I was going to quote an Am Std, but can't find anything on them to tell me if they need a 2 or 3 inch drain. Tried calling their customer service line, but that was a waste of 20 minutes!

I think I have half an idea now, enough that I am confident in throwing a number into a quote. The guy wants it in his kids bathroom, so his little 2 yr old can get used to taking a leak in/on one before he goes to school! :no: I still get suprised by what people will spend money on/for!


~ We aren't retreating, we are just advancing in a different direction! ~


----------



## user4 (Jun 12, 2008)

albertaplumber said:


> Thanks for the info guys.
> 
> It is going to be installed on the main floor of a house, so I have easy access during the rough in to do whatever I need to. I was considering if installing it at rough in would be the way to go, looks like that is the case, eh?
> 
> ...


First, get the spec sheet for the fixture going in, then box it out on the rough with the right size drain pipe stubbed into the box, make your box ten inches larger than the footprint of the urinal. Discuss with whoever is doing the floors the need to install the flooring to leave a void where the urinal is going on the trim to accommodate it, and why. Rough in the water for the flushometer at the right location, and leave the urinal off till the trim, where you can have it on site to double check the drain dimensions, then open your box out, set the trap and riser to match the urinal, fill the box with play sand, set your urinal, install the flushometer, and let the floor installer finish his floor.

This prevents an expensive urinal from getting ruined during the rough, and minimizes the amount of work required to install it on the trim, while still providing a seamless, quality installation.

Chicago code does not allow floor mounted urinals though.


----------



## Pipe Dreams (Feb 10, 2011)

Killertoiletspider said:


> First, get the spec sheet for the fixture going in, then box it out on the rough with the right size drain pipe stubbed into the box, make your box ten inches larger than the footprint of the urinal. Discuss with whoever is doing the floors the need to install the flooring to leave a void where the urinal is going on the trim to accommodate it, and why. Rough in the water for the flushometer at the right location, and leave the urinal off till the trim, where you can have it on site to double check the drain dimensions, then open your box out, set the trap and riser to match the urinal, fill the box with play sand, set your urinal, install the flushometer, and let the floor installer finish his floor.
> 
> This prevents an expensive urinal from getting ruined during the rough, and minimizes the amount of work required to install it on the trim, while still providing a seamless, quality installation.
> 
> Chicago code does not allow floor mounted urinals though.

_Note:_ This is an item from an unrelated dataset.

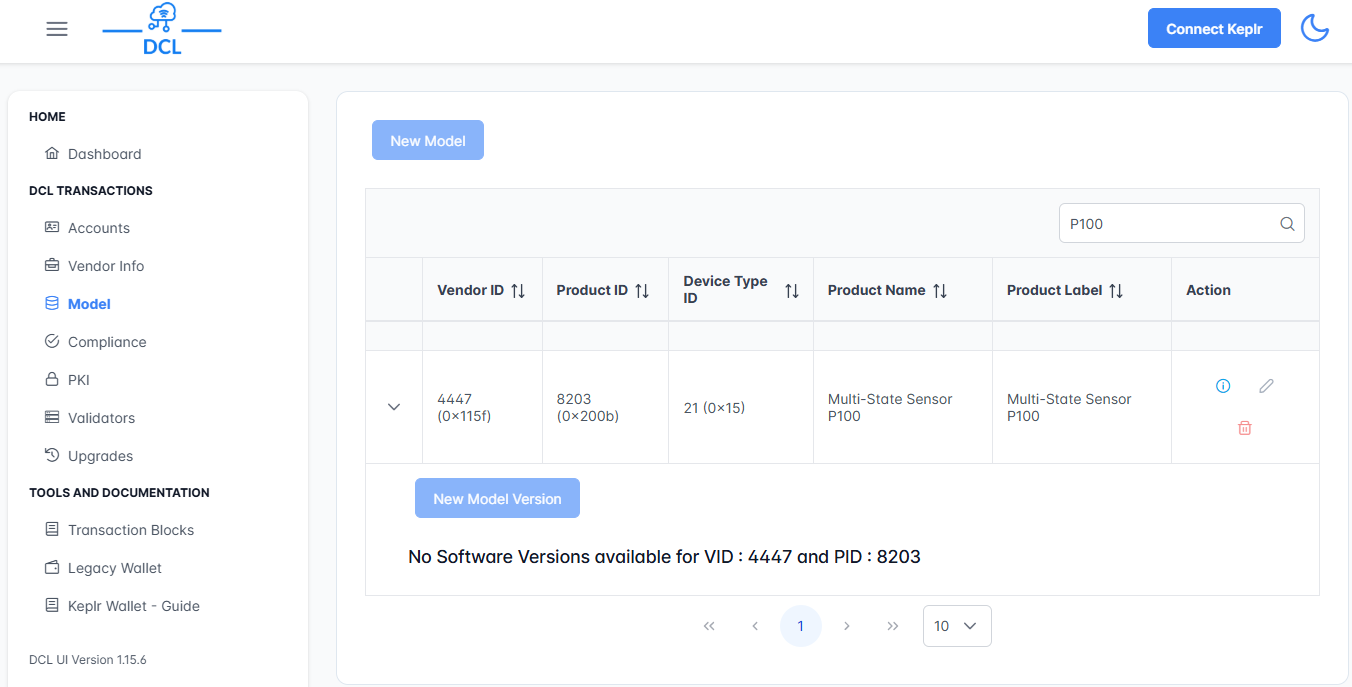
Task: Collapse the row for vendor 4447
Action: [x=394, y=407]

A quality installation is to install the urinal on the rough and let the tile guy tile up to the urinal locking it in place. I don't know many tile contractors that are going to tile everything but around the urinal and then come back after your done with your finish and fill in the gaps.....

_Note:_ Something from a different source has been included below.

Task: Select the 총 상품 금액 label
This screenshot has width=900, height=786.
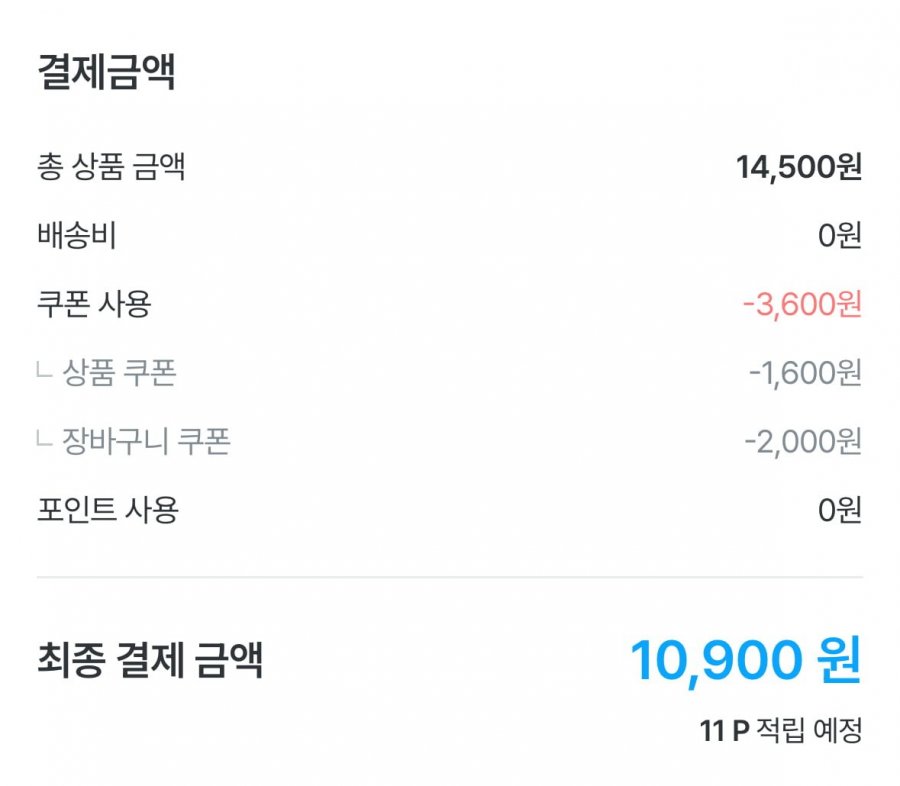Action: [x=110, y=167]
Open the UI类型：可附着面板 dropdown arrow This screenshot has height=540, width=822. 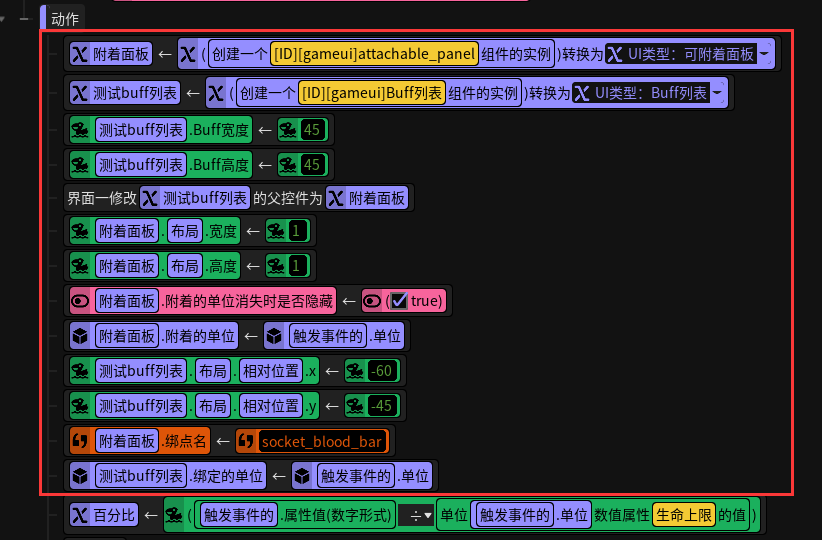pos(764,54)
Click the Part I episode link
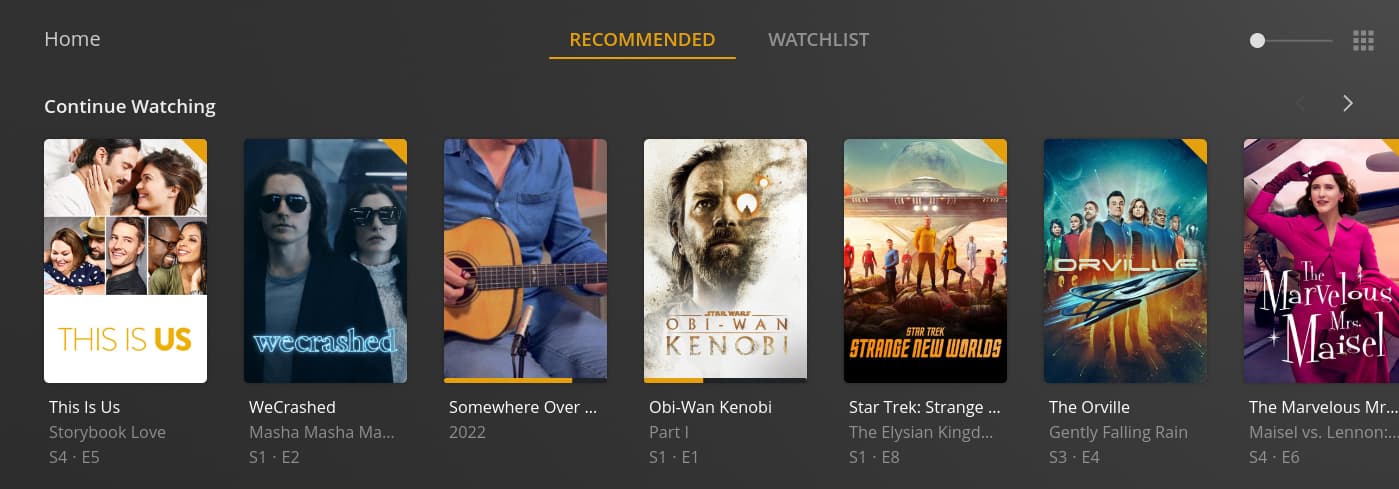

Do you install standard 5' bath tubs on the final too to avoid damage? I hear you can slide them right into place and add a little silicone.


----------



## user4 (Jun 12, 2008)

Pipe Dreams said:


> A quality installation is to install the urinal on the rough and let the tile guy tile up to the urinal locking it in place. I don't know many tile contractors that are going to tile everything but around the urinal and then come back after your done with your finish and fill in the gaps.....
> 
> Do you install standard 5' bath tubs on the final too to avoid damage? I hear you can slide them right into place and add a little silicone.


Bathtubs are not made out of vitreous china.


----------